* _Task to carry out_
Using the data that follows, output only the lines from the line with "Somos? (660, 21)" up to and including the line with "[Search] (128, 18)", exactly, leaving pictures aside.

[[ Exercise data, beginning ]]

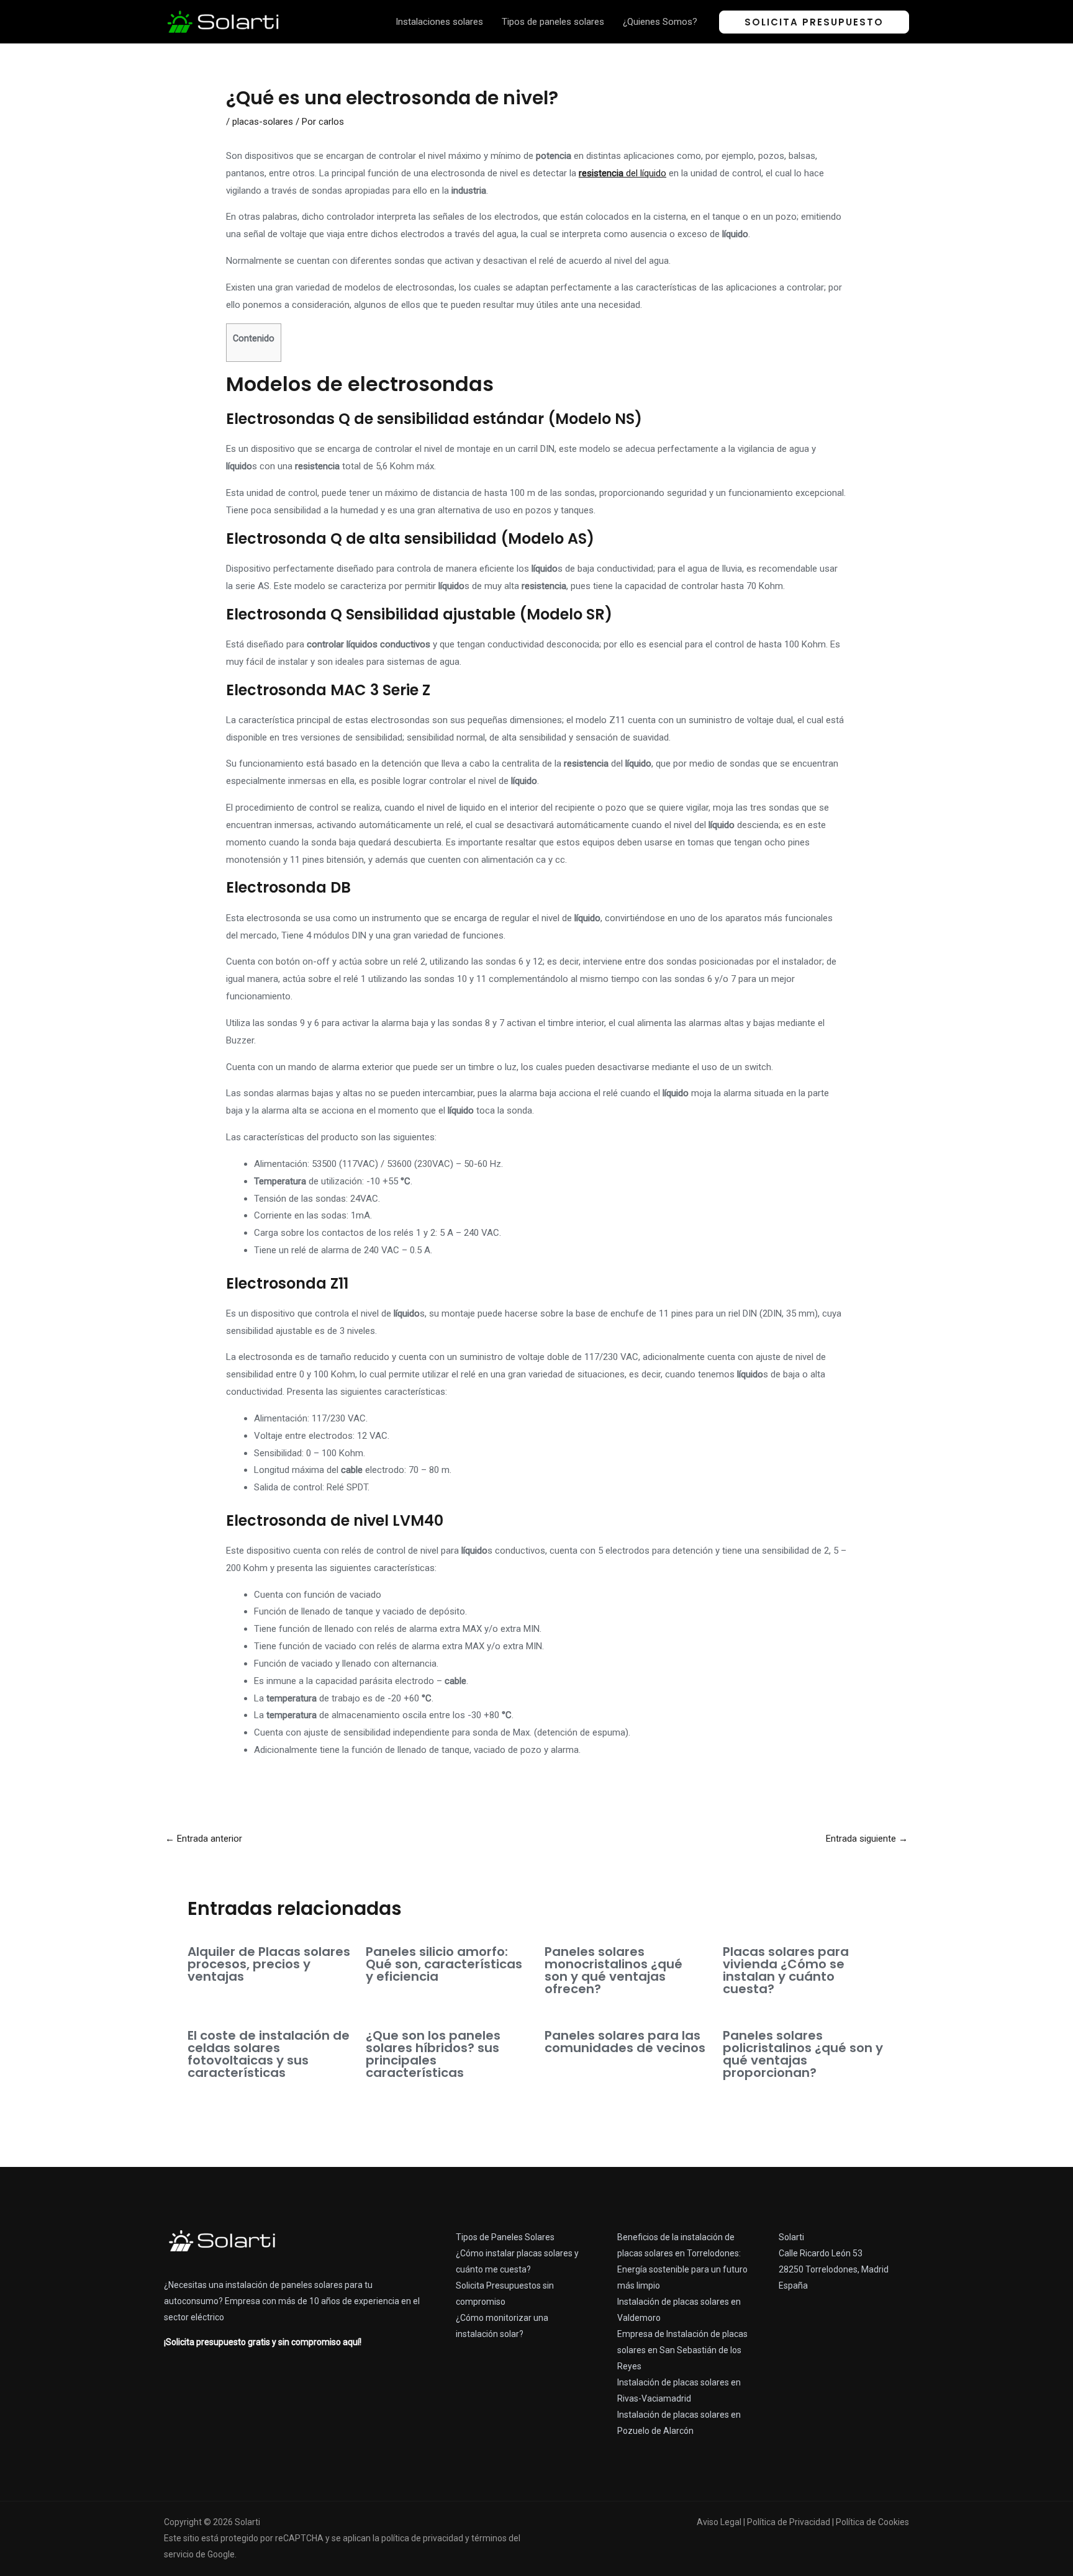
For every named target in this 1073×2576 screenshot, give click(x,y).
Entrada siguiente (867, 1838)
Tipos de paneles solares (553, 21)
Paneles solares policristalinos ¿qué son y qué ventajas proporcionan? (803, 2054)
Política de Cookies (872, 2522)
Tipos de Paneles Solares (505, 2237)
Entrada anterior (203, 1838)
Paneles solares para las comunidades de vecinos (625, 2041)
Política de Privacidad (788, 2522)
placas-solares (262, 121)
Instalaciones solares (439, 21)
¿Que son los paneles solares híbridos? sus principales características (433, 2054)
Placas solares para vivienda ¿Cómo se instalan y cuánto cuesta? (786, 1970)
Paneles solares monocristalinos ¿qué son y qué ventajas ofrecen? (613, 1970)
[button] (814, 22)
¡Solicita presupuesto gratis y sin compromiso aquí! (262, 2342)
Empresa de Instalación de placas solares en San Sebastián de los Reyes (682, 2350)
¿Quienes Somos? (660, 21)
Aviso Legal (719, 2522)
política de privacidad (422, 2538)
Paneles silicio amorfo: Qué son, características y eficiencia (444, 1964)
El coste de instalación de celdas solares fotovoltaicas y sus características (269, 2054)
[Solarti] (223, 21)
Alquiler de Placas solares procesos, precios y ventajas (269, 1964)
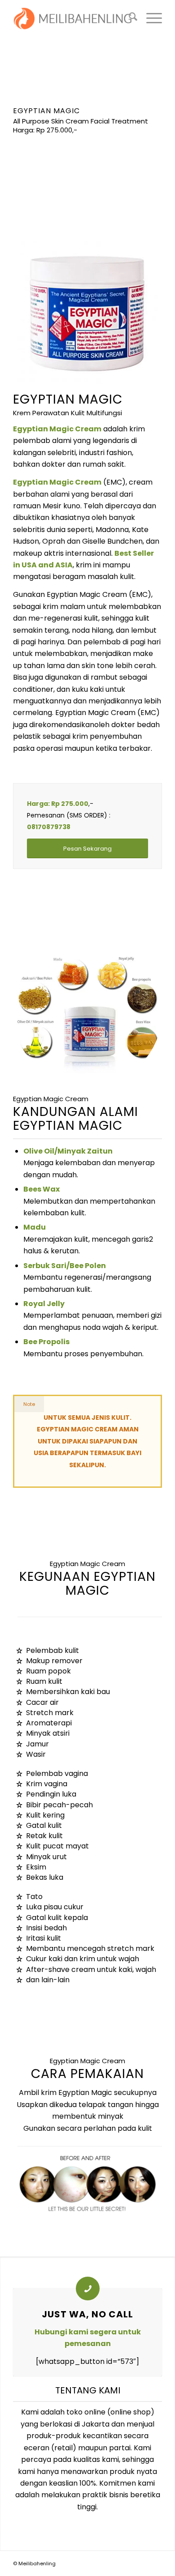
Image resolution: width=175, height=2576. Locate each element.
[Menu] (149, 18)
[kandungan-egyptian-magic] (87, 1013)
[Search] (128, 18)
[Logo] (72, 18)
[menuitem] (128, 18)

[[ Exercise data, end ]]

* _Exercise result_
¿Quienes Somos? (660, 21)
Aviso Legal (719, 2522)
política de privacidad (422, 2538)
Paneles silicio amorfo: Qué son, características y eficiencia (444, 1964)
El coste de instalación de celdas solares fotovoltaicas y sus características (269, 2054)
[Solarti] (223, 21)
Alquiler de Placas solares procesos, precios y ventajas (269, 1964)
Image resolution: width=175, height=2576. Locate each element.
[Menu] (149, 18)
[kandungan-egyptian-magic] (87, 1013)
[Search] (128, 18)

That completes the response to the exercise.